Adrián Cáceres es uno de ellos, de sonrisa fácil y una barba prominente que lo asemeja a Jorge Cremades (un humorista español). Él se acercó a entrenar para mejorar su rendimiento en las competencias del cual participaba y trajo, con invitaciones, a varias personas más.

Una de esas personas fue Cristian Amarilla, que admite haber sentido negativamente el sedentarismo ocasionado por la pandemia. “Si quería volver a competir, no estaba en estado, esto me ayuda a volver de a poco y a compartir con un gran grupo de trabajo”, enfatizó.

“Se genera un ambiente lindo, siempre se mantiene la buena onda, a veces organizamos una juntada afuera del entrenamiento, aunque no seamos amigos, nos llevamos bien”, asegura Adrián con alegría. “Hay de todos, algunos que juegan mejor que otros, pero mantenemos de integrar a todos y ver que todos se sientan parte”, agregó.

Para el entrenamiento de esa tarde llegaron las camisetas que mandaron a hacer y todos la lucen orgullosos, como un uniforme escolar. Durante la sesión de fotos, dos nuevos integrantes del grupo no tenían estas camisetas, no importa, rápidamente dos compañeros se la prestaron. Esa es la dinámica del grupo.

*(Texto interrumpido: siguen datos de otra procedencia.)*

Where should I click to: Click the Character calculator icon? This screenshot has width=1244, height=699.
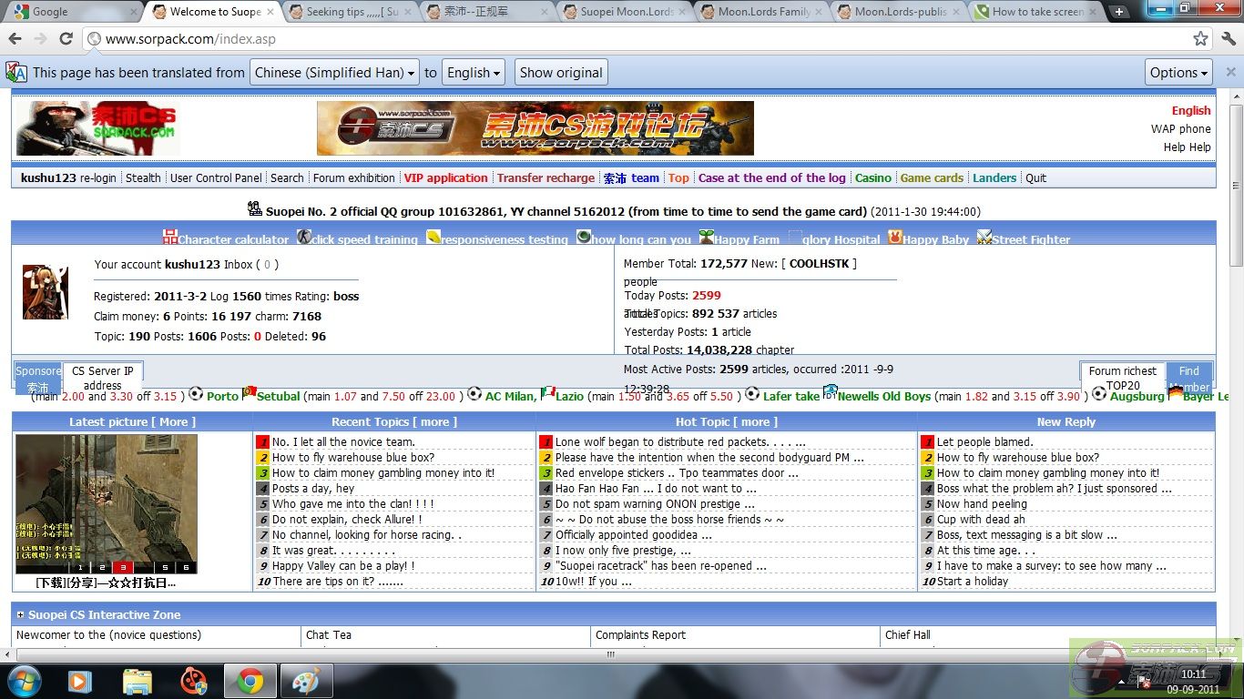tap(170, 238)
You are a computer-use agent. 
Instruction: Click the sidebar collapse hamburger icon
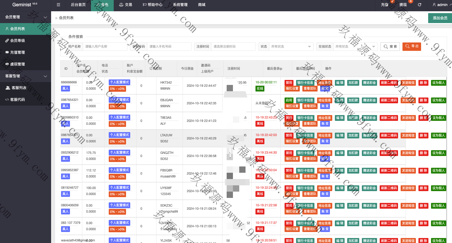[58, 5]
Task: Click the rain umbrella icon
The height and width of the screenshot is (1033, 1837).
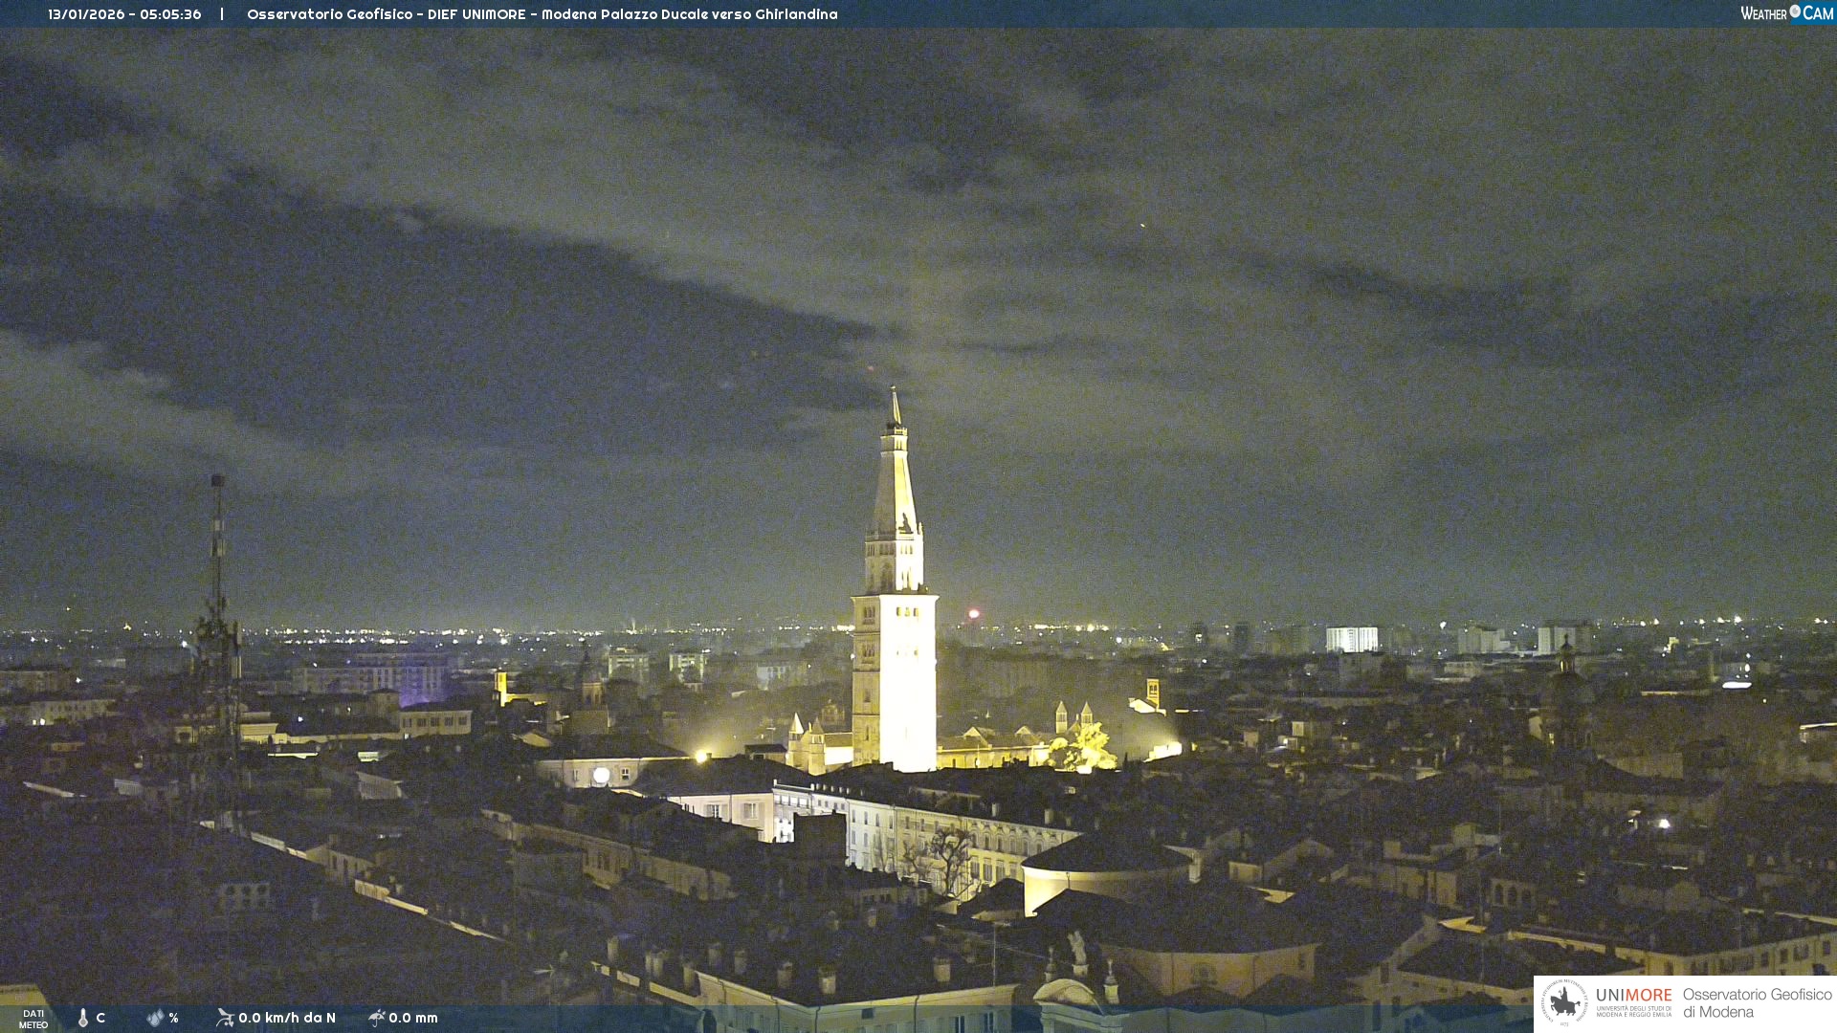Action: click(x=376, y=1018)
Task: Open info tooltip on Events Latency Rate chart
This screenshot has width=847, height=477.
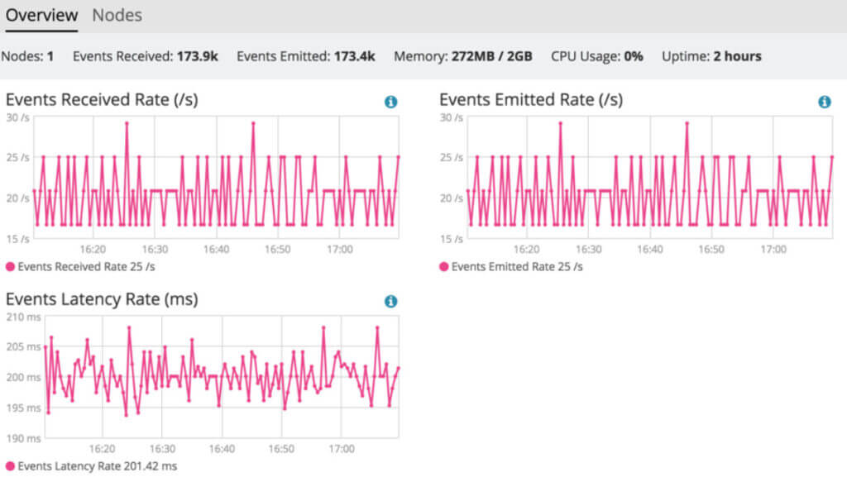Action: 390,301
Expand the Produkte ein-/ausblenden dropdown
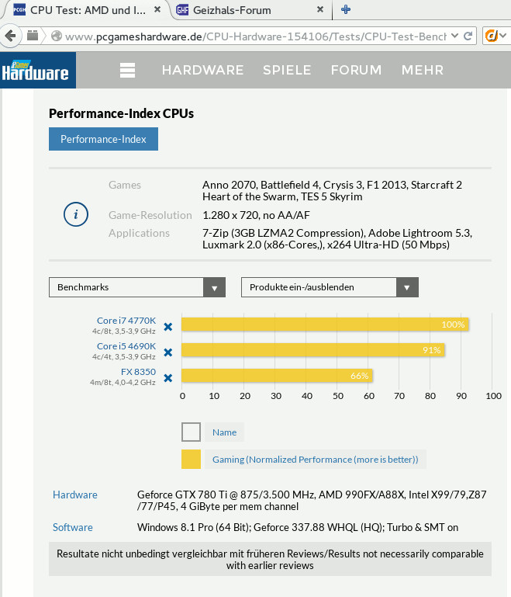The width and height of the screenshot is (511, 597). (x=330, y=287)
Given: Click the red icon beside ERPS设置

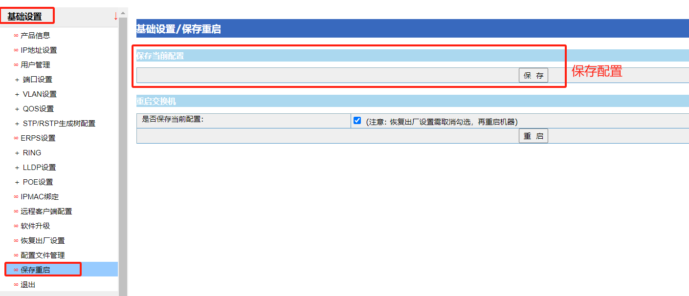Looking at the screenshot, I should [16, 138].
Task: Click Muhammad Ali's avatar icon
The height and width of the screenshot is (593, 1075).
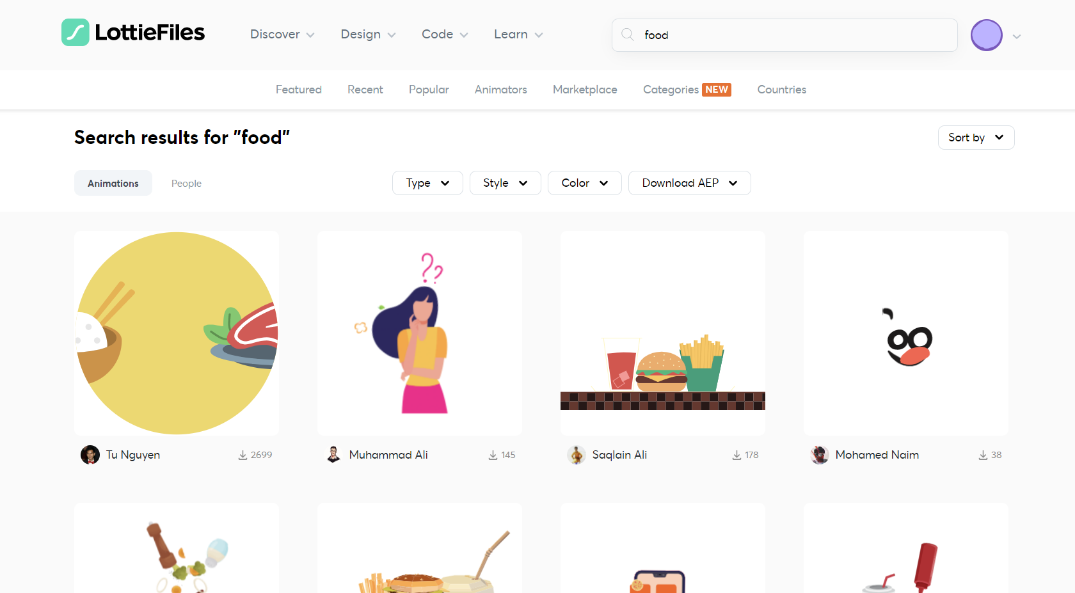Action: click(333, 455)
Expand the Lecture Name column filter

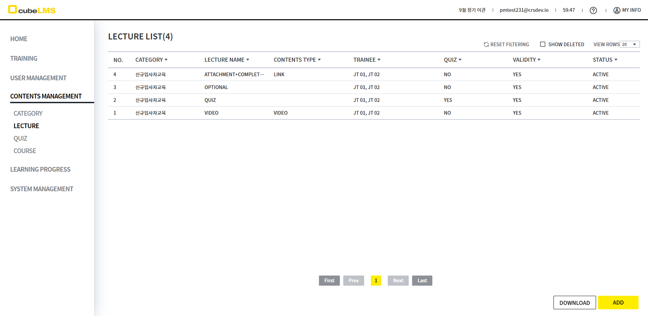click(x=248, y=60)
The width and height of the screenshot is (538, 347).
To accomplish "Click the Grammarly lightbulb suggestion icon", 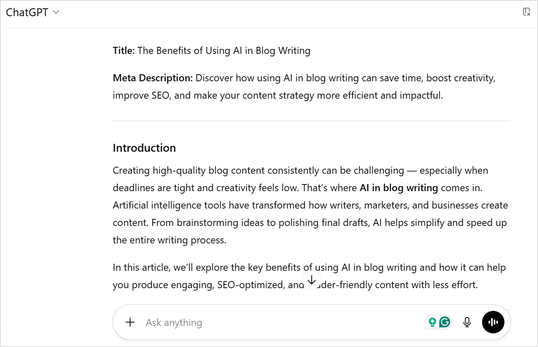I will 433,322.
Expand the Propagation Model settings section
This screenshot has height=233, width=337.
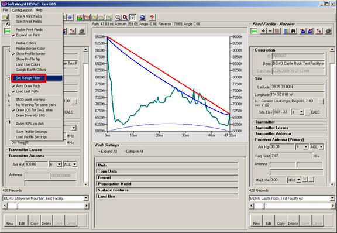167,184
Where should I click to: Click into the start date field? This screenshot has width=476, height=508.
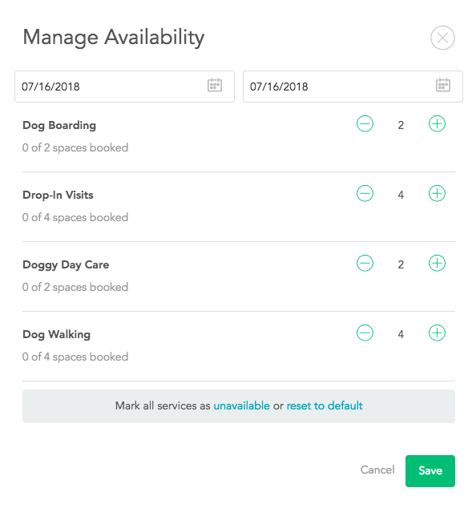pyautogui.click(x=124, y=87)
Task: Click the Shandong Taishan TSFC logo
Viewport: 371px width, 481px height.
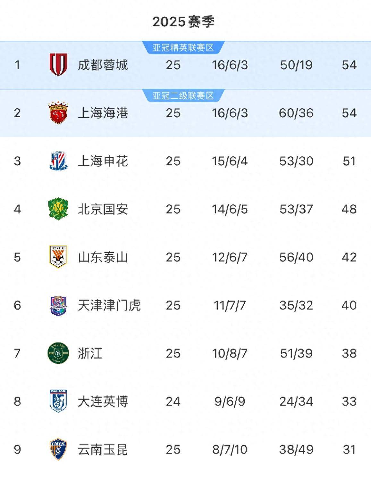Action: click(x=58, y=257)
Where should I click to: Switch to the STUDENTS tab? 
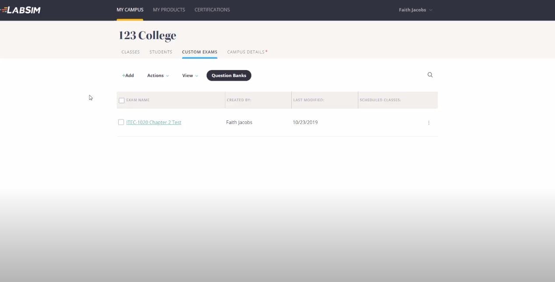click(160, 52)
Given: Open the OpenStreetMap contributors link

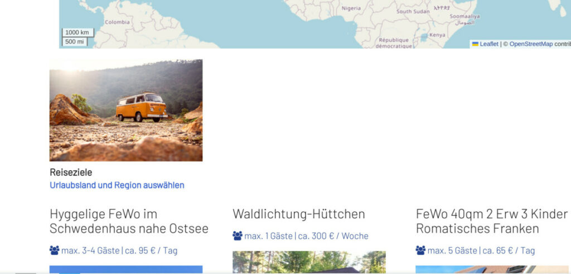Looking at the screenshot, I should [x=540, y=44].
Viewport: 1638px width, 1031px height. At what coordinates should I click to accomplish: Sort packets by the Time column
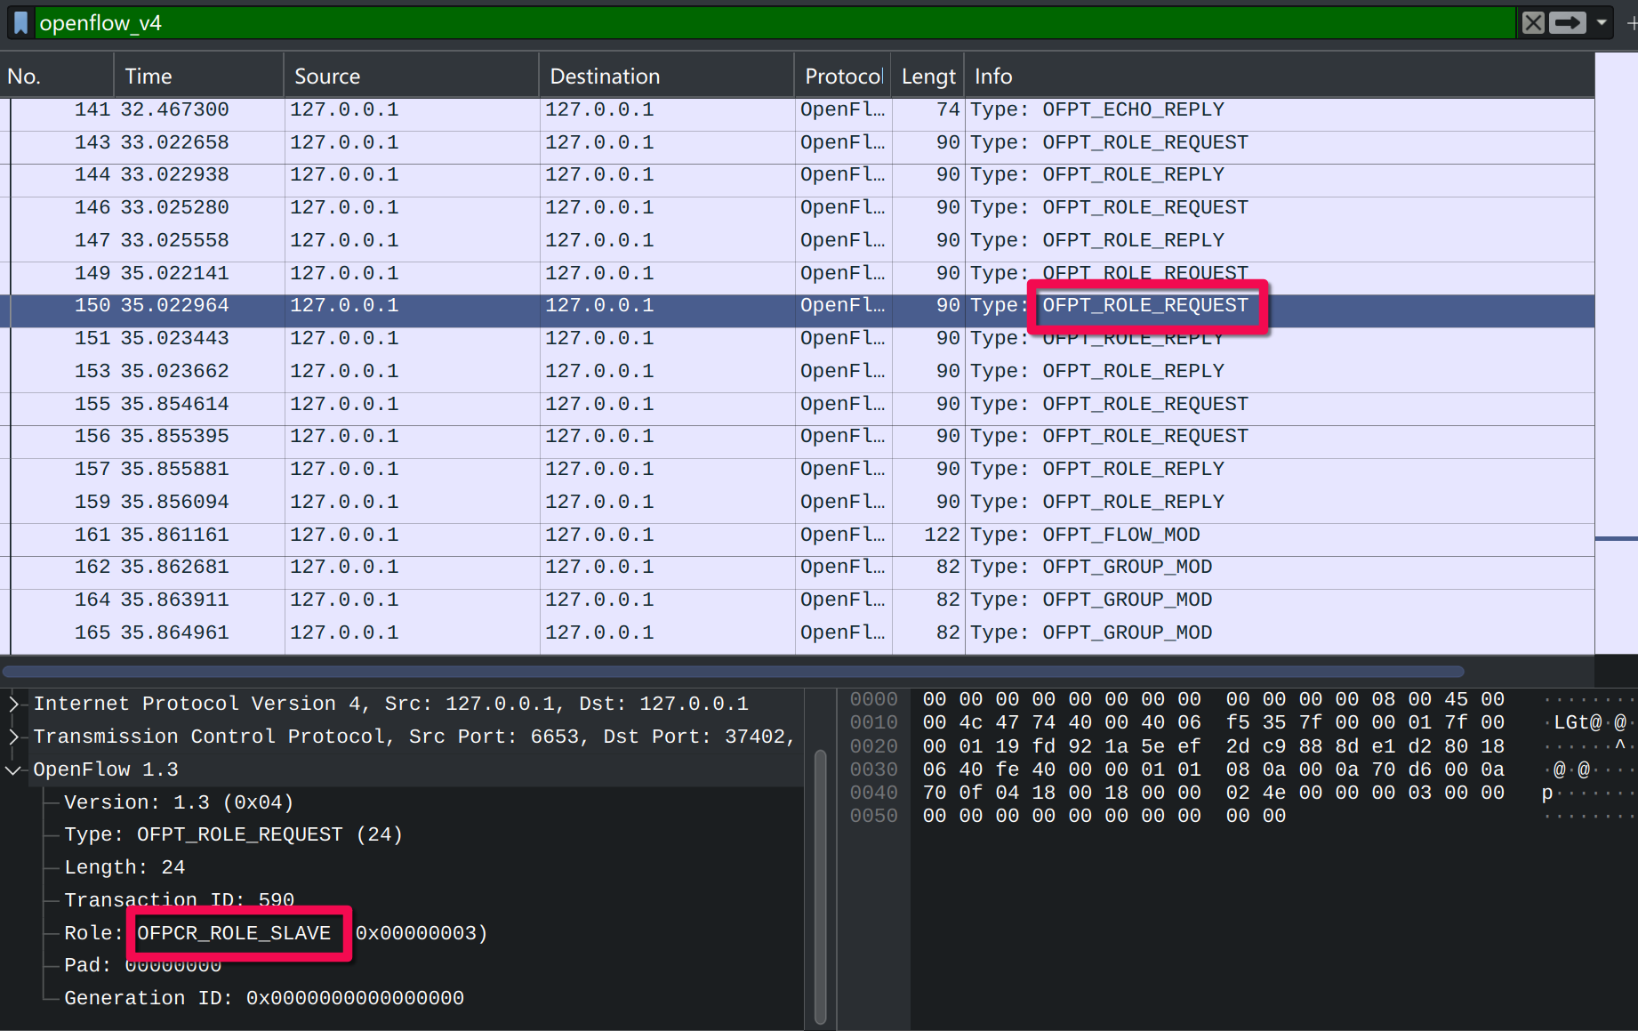tap(197, 77)
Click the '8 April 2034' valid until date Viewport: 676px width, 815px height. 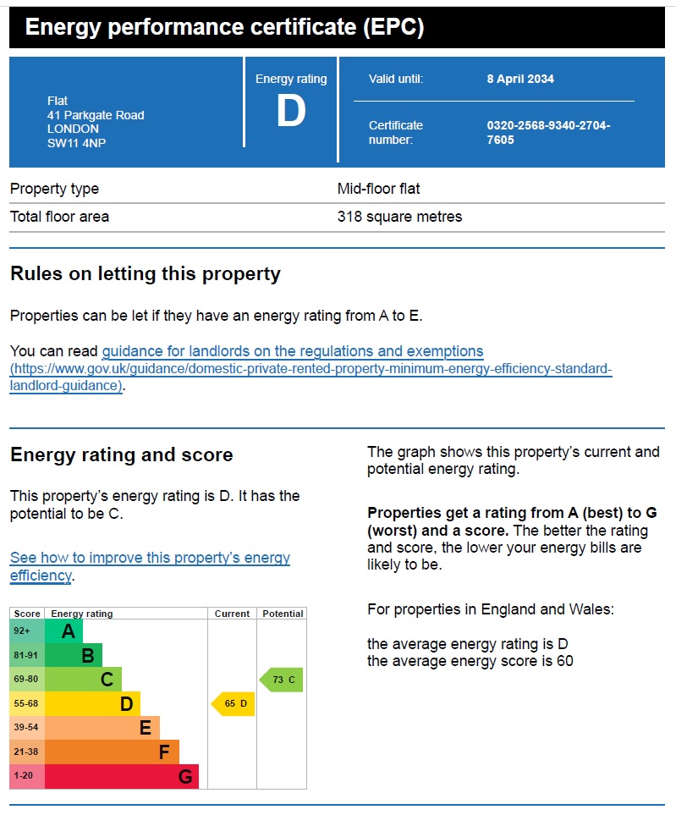pyautogui.click(x=520, y=79)
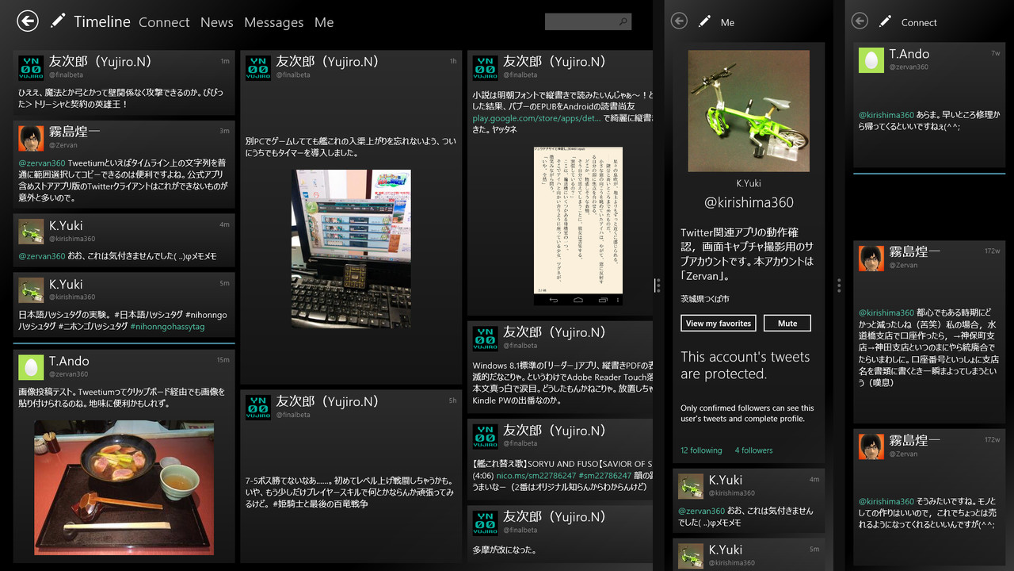Select the Connect menu item

(x=164, y=22)
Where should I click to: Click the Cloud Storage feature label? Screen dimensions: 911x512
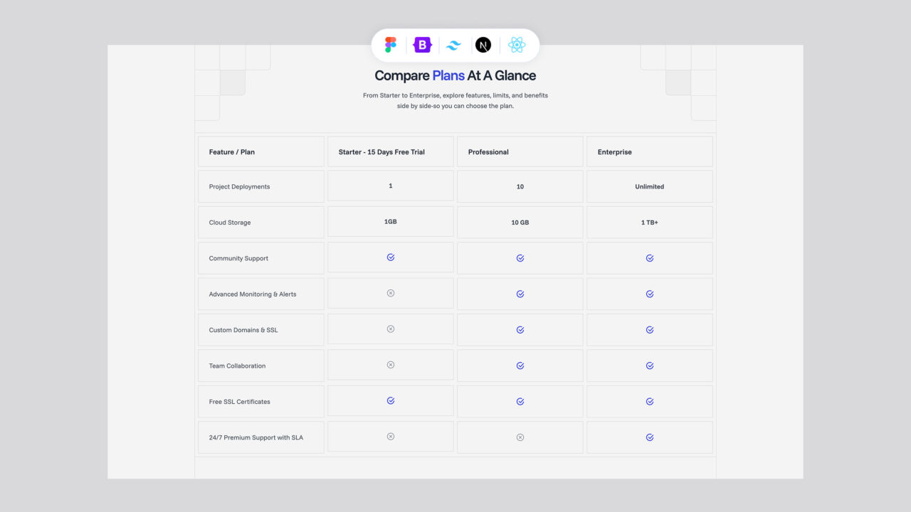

“Yo juego en un equipo los fines de semana y hay varios acá que me los cruzo en otros equipos, pero nos saludamos como amigos y eso mejora el trato en la competencia”, asegura Adrián. “Digamos que colabora con el fair play, porque la buena onda que hay acá, en los entrenamientos, se traslada afuera”.

Es que, uno de los mayores miedos que tuvo Daniel al crecer el grupo, es que algún roce o mal contacto, genere discordia interna. “Me había mentalizado un escenario donde dos personas (o más) llegaran a discutir, se amenazaran con continuar la pelea afuera, que se yo, es algo que podía pasar y por suerte nunca pasó”, reflexionó.

“Se trata un poco de esto, de que los chicos vean y sientan que el entrenamiento les rinde, les sirve y, de paso, compartan un buen rato, porque el deporte se trata de esto, de compartir”, apuntó.

Daniel es celoso de su profesión, no le gusta que otras personas que no se prepararon de la misma manera se meta a querer realizar los mismos trabajos y, por ese mismo motivo, no se mete en áreas donde considera que no está preparado.

“Muchas veces me preguntan sobre qué alimentos consumir y entonces les recomiendo un nutricionista, me piden que les explique cómo vendarse, entonces les mando a que consulten un kinesiólogo que sabrá decirles qué hacer correctamente”, afirmó.

El entrenamiento terminó, juegan un picado hasta que se cumpla la hora bajo un mural del Diego que observa el entrenamiento y el juego. Daniel no les aconseja, les pide que estiren antes de volver a sus casas, porque a él le importa, el grupo importa.